If supplies are really that low, why do they keep bringing in the sick and injured? Beth was injured and they brought her in. Her fellow orderly Joan escaped and was bitten by a walker and they brought her back. They bring in a guy who fell off a building and treat him. They even bring in an apparently injured Carol at the end of the episode.

Why keep using their nearly depleted stores of medicine on the wounded? Why don't they ever bring in any healthy people? Or do they need to bring in the injured in order to have a hold over them?

• Speaking of resources, how is that after all this time, the hospital still has power? Hospitals probably have generators, but even so, I'd think after a few years energy sources would be getting slim. 


Also, If they want to keep the lights and the heat on, fine. But is clean, crisp and pressed laundry really a top priority?

• According to Dr. Edwards, the hospital staff survives by eating guinea pigs. I'm assuming they must have had a few in one of their labs, and started breeding them for food. This actually makes a lot of sense, particularly since guinea pigs are regularly eaten in some South American countries.

See, Gareth?
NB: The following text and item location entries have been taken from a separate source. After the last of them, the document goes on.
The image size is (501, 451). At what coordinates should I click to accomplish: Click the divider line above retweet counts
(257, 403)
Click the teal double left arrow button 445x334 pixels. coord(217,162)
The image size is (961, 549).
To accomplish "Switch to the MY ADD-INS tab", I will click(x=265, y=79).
You could have been eating guinea pigs all this time instead of people. There was no reason for you and your band to become cannibals, other than because you liked it.

• Officer Dawn tells Beth that she's trying to maintain order until help arrives.
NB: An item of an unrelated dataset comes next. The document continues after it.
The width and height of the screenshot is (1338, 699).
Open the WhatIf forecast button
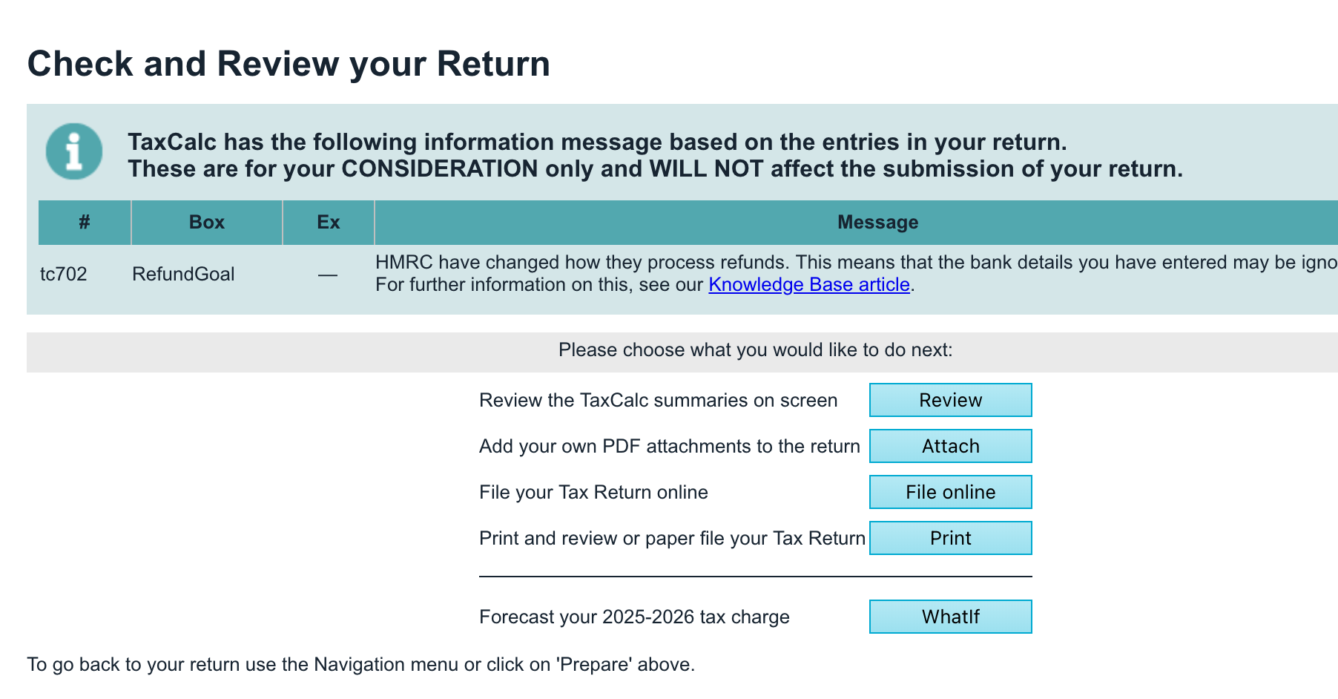(950, 617)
What "help" could there possibly be? She's been living in the middle of a bombed-out city for at least a year (by Noah's reckoning), and possibly much longer. If help hasn't arrived in a major city like Atlanta by now, it's never going to.
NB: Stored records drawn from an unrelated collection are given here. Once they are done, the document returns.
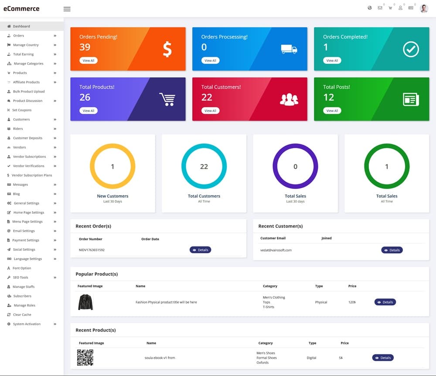This screenshot has width=436, height=376.
Task: Select Bulk Product Upload in sidebar
Action: (29, 92)
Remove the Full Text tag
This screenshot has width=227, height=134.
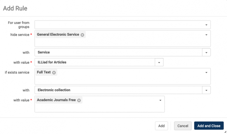[x=54, y=73]
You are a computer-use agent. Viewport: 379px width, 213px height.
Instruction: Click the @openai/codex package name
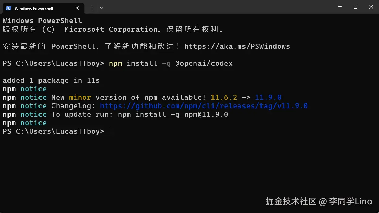click(x=204, y=63)
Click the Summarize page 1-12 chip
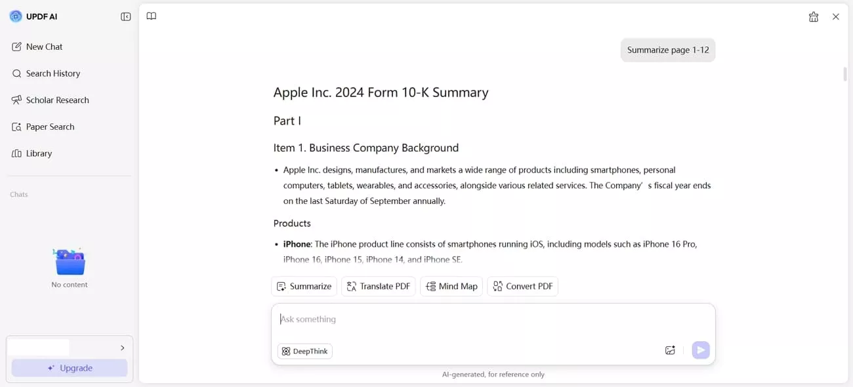 (668, 50)
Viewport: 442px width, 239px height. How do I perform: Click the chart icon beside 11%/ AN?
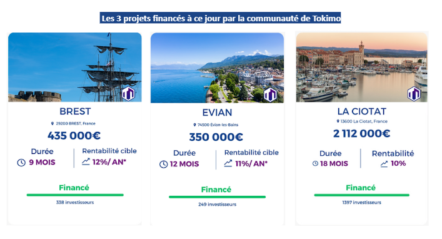[x=228, y=163]

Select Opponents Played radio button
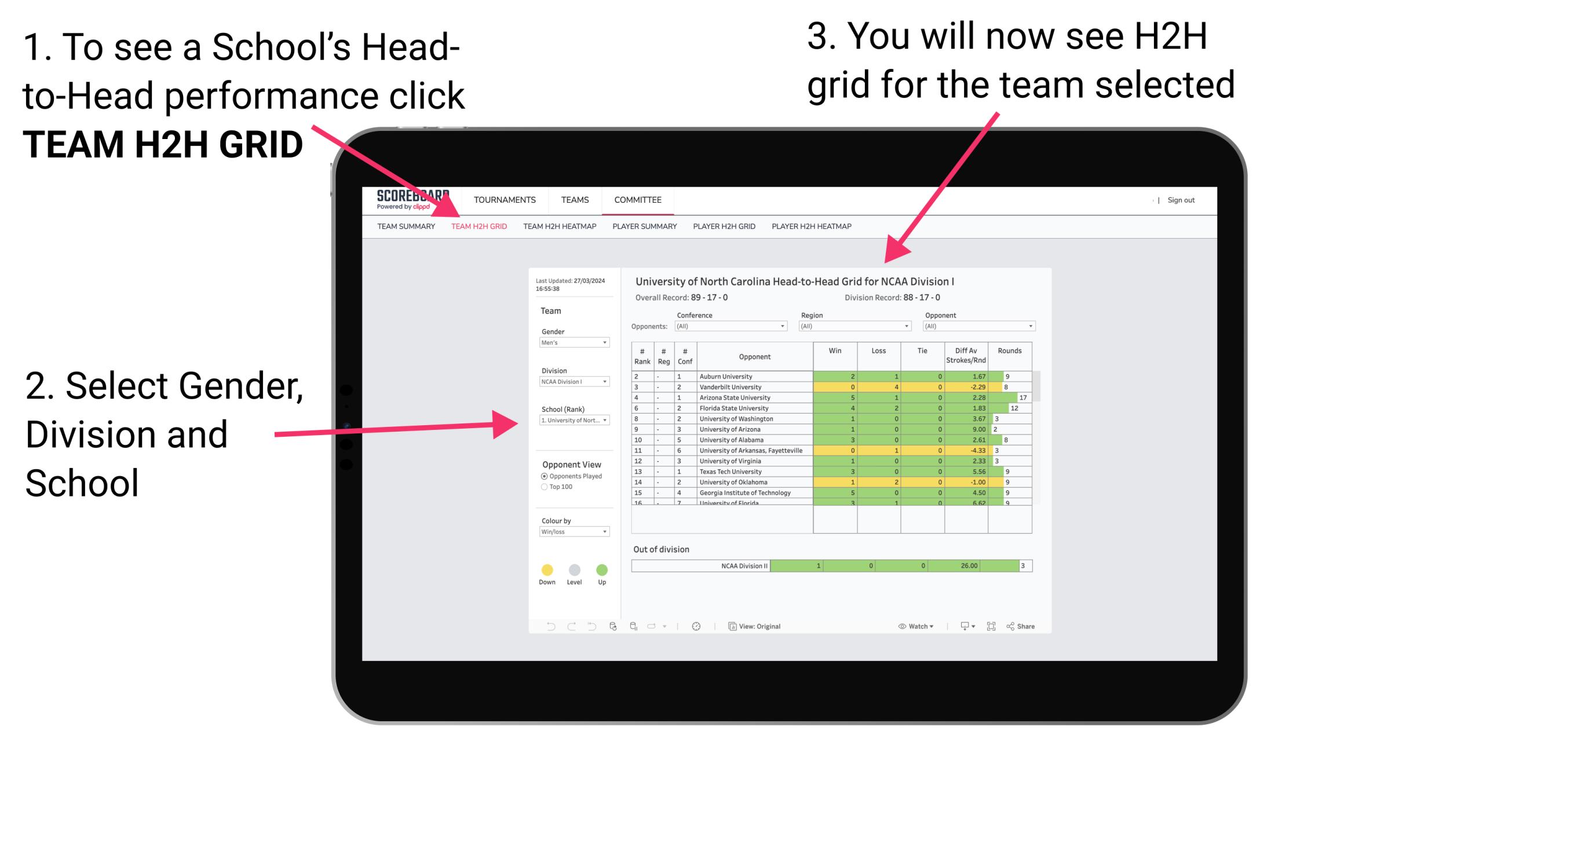click(540, 475)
It's possible that Dawn knows this, and is either deluding herself or trying to keep everyone else believing it so they don't revolt.

• When all else fails, slap Beth right across the kisser. Twice during the episode, someone pisses off Officer Dawn, and she takes her anger out on Beth. I'm sure it was supposed to be shocking, but all it did was make me laugh.

• The cops don't come off very well in this episode. They've basically set up a system of slavery, and it's obvious at least one of the cops is using the female orderlies for sex.

I wonder if this was supposed to be a comment on the public's current negative feelings toward the police, what with all the recent shootings of innocent citizens?

• The show's playing fast and very loose with geography. Rick visited downtown Atlanta way back in the very first episode. Yet after he and his group have wandered the countryside for five goddamned seasons, somehow they're still close enough to Atlanta for Beth to be abducted by rogue cops and taken back there.

Rick & Co. must be walking in circles. They went to Hershel's farm, then to the prison, and then everyone walked miles down a railroad track to Terminus. I guess all those locations must be within a ten mile radius of Atlanta. 

• Beth and Noah manage to escape the hospital and emerge into the sunlit parking lot. Even though Noah's injured his leg and is limping, Beth runs past an entire row of cross-decorated cars without so much as glancing at them. While surrounded by walkers, yet.

Sure, the keys may not have been in any of them, but would it have killed her to check?

• At the end of the episode, Beth sees the cops wheel Carol in on a gurney. So the question is whether Carol is really injured, or just faking an injury so she can infiltrate the hospital and rescue Beth. My money's on the latter.

• By the way, Grady Memorial Hospital is a real place in Atlanta. For many years it was segregated, with whites being treated in the A & B Wings, while blacks were relegated to C & D. It primarily treats low-income patients. It was built on the site of Slabtown, which was the nickname for Atlanta's red light district in the 1840s.